Avezzano calcio, Salone dice no alla presidenza

L’imprenditore scioglie la riserva sulla proposta di Paris: «Sosterrò sempre il club ma non posso sottrarre tempo e importanti risorse all’attività e alla famiglia»
AVEZZANO. Torquato Salone non sarà il nuovo presidente dell’Avezzano calcio. L’imprenditore marsicano. al quale l’avvocato Gianni Paris aveva proposto di ricoprire la carica che spetta al massimo dirigente, non se l’è sentita e ha declinato l’offerta, comunicandolo direttamente al patron biancoverde. Una vicenda la cui origine risale già allo scorso anno, quando Paris aveva individuato nella figura di Salone l’uomo giusto da mettere al vertice. E una decina di giorni fa sembrava che l’attuale proprietario avesse trovato il modo di fare breccia nei sentimenti di Salone, che la squadra di calcio della sua città l’ha sempre avuta nel cuore.

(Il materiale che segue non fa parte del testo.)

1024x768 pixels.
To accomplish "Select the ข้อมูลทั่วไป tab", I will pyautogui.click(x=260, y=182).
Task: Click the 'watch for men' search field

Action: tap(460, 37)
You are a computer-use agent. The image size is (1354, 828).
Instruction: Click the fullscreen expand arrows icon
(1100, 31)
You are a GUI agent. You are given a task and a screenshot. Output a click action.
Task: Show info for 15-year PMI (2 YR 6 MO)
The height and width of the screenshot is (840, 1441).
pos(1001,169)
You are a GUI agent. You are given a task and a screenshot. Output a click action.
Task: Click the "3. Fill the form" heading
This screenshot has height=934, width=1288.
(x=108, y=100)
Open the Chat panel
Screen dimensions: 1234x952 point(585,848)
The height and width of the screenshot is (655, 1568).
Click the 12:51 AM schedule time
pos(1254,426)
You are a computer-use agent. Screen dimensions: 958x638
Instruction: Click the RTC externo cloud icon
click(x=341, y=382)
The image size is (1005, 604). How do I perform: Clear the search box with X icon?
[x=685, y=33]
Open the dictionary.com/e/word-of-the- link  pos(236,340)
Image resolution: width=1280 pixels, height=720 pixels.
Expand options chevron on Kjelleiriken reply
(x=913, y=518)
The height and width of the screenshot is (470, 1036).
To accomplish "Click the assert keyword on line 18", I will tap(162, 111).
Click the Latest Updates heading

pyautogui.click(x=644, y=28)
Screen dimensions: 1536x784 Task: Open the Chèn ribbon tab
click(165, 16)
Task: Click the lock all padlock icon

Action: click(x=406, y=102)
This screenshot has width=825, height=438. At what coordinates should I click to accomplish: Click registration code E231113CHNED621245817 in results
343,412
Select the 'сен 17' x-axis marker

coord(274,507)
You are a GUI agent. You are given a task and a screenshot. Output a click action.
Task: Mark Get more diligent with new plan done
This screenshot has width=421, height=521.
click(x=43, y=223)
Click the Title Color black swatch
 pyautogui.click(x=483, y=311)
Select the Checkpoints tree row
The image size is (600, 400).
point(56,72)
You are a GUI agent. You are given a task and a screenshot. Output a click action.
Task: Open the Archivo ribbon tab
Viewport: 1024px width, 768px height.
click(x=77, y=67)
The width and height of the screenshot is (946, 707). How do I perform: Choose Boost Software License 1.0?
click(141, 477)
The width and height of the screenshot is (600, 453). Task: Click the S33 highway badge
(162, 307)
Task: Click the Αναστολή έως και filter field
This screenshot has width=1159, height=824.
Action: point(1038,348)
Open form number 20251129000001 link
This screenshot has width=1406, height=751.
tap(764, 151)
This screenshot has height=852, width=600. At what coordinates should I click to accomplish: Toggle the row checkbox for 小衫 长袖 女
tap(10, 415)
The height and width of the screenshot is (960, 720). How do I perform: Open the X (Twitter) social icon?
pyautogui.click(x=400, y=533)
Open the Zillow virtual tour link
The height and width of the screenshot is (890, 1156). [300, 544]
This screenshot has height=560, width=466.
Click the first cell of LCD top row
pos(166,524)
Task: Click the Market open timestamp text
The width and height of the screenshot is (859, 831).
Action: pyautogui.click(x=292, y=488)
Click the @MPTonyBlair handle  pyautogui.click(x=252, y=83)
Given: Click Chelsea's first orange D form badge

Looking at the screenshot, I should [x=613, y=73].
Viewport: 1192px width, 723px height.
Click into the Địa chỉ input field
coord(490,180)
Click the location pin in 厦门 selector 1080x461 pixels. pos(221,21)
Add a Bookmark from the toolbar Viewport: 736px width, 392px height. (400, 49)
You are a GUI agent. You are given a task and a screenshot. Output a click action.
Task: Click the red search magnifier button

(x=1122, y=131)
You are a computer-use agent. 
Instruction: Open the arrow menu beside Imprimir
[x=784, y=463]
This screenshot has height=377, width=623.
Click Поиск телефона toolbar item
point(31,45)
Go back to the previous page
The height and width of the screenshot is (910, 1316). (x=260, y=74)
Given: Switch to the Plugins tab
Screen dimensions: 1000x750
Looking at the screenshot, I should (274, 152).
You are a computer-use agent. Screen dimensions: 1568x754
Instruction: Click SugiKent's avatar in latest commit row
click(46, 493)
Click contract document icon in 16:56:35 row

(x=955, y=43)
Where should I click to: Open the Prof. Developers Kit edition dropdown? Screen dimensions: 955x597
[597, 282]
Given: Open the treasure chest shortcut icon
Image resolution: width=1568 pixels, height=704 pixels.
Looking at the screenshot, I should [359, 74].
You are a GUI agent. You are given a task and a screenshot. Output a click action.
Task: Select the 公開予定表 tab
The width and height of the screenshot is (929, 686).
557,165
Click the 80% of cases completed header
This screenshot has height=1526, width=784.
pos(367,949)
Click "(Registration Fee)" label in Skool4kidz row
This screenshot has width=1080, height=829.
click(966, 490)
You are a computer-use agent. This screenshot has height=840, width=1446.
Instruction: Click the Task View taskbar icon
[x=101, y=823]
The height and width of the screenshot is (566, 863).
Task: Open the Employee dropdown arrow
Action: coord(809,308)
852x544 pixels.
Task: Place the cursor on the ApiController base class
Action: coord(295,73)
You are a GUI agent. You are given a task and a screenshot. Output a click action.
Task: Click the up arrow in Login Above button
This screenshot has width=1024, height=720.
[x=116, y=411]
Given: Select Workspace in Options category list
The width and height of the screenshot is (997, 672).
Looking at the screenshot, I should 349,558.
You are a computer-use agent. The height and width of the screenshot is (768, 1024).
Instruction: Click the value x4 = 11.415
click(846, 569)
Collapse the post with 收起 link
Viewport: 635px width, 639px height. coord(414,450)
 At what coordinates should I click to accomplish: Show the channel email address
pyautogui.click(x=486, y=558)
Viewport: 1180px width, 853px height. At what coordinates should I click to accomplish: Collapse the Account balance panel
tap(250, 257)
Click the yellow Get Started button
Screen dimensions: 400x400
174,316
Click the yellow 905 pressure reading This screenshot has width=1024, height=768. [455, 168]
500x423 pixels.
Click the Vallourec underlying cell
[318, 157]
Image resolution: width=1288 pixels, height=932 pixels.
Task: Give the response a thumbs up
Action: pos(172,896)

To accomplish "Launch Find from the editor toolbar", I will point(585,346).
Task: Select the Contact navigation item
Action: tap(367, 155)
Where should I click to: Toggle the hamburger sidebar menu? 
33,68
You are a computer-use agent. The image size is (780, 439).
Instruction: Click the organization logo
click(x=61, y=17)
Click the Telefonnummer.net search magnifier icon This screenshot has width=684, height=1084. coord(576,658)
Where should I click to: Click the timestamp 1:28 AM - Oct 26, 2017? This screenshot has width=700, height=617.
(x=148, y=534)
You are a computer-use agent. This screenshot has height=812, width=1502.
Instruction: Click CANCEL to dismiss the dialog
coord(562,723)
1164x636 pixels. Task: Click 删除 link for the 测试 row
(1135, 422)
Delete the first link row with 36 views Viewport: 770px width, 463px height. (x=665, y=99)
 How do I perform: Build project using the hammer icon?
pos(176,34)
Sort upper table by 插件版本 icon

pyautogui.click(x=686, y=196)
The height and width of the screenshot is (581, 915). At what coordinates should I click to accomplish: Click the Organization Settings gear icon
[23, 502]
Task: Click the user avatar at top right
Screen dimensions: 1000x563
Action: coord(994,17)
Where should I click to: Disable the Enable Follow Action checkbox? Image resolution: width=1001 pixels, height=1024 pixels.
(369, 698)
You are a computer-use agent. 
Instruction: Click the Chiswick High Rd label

Ma Salone aveva chiesto un po’ di tempo per riflettere e ieri sera è arrivata la risposta che ha gelato le aspettative di Paris: «Dopo aver risolto il problema logistico di mia figlia che si trasferisce a Milano per gli studi universitari, ho avuto il tempo per riflettere sulla proposta dell’amico avvocato, parlandone sia con i familiari che con i collaboratori della mia azienda. E a malincuore sono stato costretto a dire di no». Una risposta articolata: «Perché non sono abituato a fare le cose con scarso impegno e ricoprire una carica del genere avrebbe significato distrarre troppo tempo dalla mia attività lavorativa, così come avrebbe significato di dover dedicare tante ore di altrettanto numerosi pomeriggi a quella che è pur sempre una passione che coltivo da quando ero poco più che ventenne, epoca in cui ricoprii la carica di vicepresidente insieme ai vari Vernarelli, Torrelli ed altri, insieme al compianto presidente Toto Di Lorenzo. Oggi i tempi sono cambiati e per sopravvivere alle difficoltà di ogni giorno è necessario impegnare ogni energia nell’attività che consente di vivere a te, alla tua famiglia e ai tuoi dipendenti. Il mio impegno contributivo nei confronti dell’Avezzano calcio è e resta quello di sempre e non farò mai mancare il mio sostegno, ma ciò di cui non posso disporre, oggi, è il tempo necessario per onorare al meglio una carica che non sarebbe solo di facciata, ed io», conclude, «ho sempre dato il meglio di me in ogni cosa che ho fatto, perché nessuno possa mai dire che non sono stato una persona seria».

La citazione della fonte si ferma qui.